AUTHOR=Bohn Maja Charlotte , Oltmanns Hilke , Meißner Jessica 

TITLE=In vitro evaluation of methylglyoxal as an antibacterial additive to bone cement

JOURNAL=Frontiers in Bioengineering and Biotechnology

VOLUME=Volume 13 - 2025

YEAR=2025

URL=https://www.frontiersin.org/journals/bioengineering-and-biotechnology/articles/10.3389/fbioe.2025.1661383

DOI=10.3389/fbioe.2025.1661383

ISSN=2296-4185

ABSTRACT=Periprosthetic joint infections (PJIs) are severe complications following surgical joint replacement and one of the main reasons for implant failure in human and veterinary medicine.
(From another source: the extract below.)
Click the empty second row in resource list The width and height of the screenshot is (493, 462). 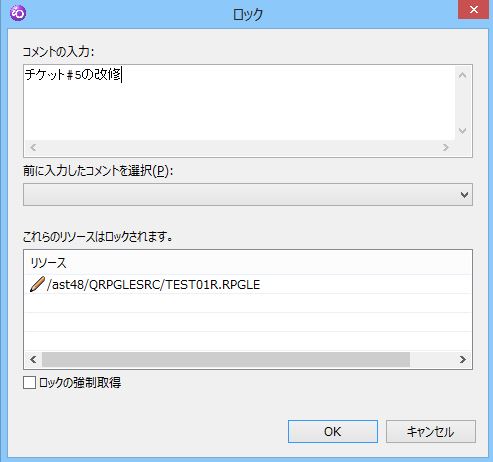[x=248, y=303]
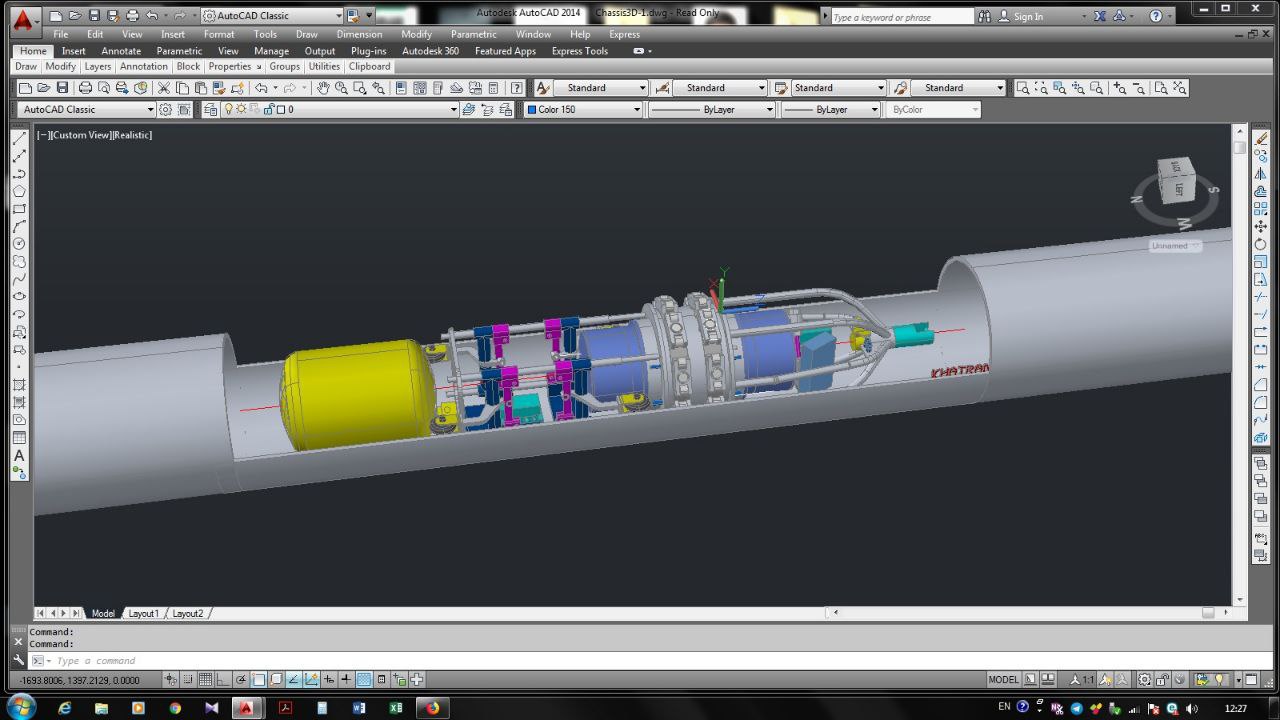Select the Text tool on left toolbar
Viewport: 1280px width, 720px height.
tap(18, 456)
Due to the global rise in antibiotic resistances and failure to prevent and treat PJIs, it is necessary to identify new antibacterial substances for the management of these infections. Methylglyoxal (MGO) is a dicarbonyl compound that has been identified as the main antibacterial component in Manuka honey. The aim of the study was to evaluate the suitability of MGO as an additive to polymethylmethacrylate bone cement in connection to PJIs. To test the antibacterial activity of pure MGO and MGO-containing bone cement against clinical isolates of Staphylococcus (S.) pseudintermedius, minimal inhibitory concentrations (MICs) were determined, growth of bacteria on bone cement was visualized, and the influence on infection of human osteosarcoma (HOS) cells was examined. Cytotoxicity of pure MGO and MGO-containing bone cement against HOS cells was analyzed with viability and proliferation assays, staining of cells on bone cement surface, and measurement of Interleukin-6 (IL-6) release. Activation of p38 MAP kinase was analyzed using Western blotting. MGO inhibited growth of S. pseudintermedius at 0.15 mg/mL, reduced bacterial colonization of bone cement at 25 mg per bone cement platelet, and reduced infection of HOS cells at 0.05 mg/mL. The IC50 of pure MGO for cell viability was 0.17 mg/mL. At higher concentrations, bone cement with MGO reduced viability and proliferation, but did not cause IL-6 release. Western blots revealed p38 activation following MGO treatment, indicating involvement of the p38 pathway in stress reactions due to the treatment. Taken together, effectiveness of MGO against PJI-relevant S. pseudintermedius could be shown but biocompatibility was limited and further research is necessary to enhance biocompatibility.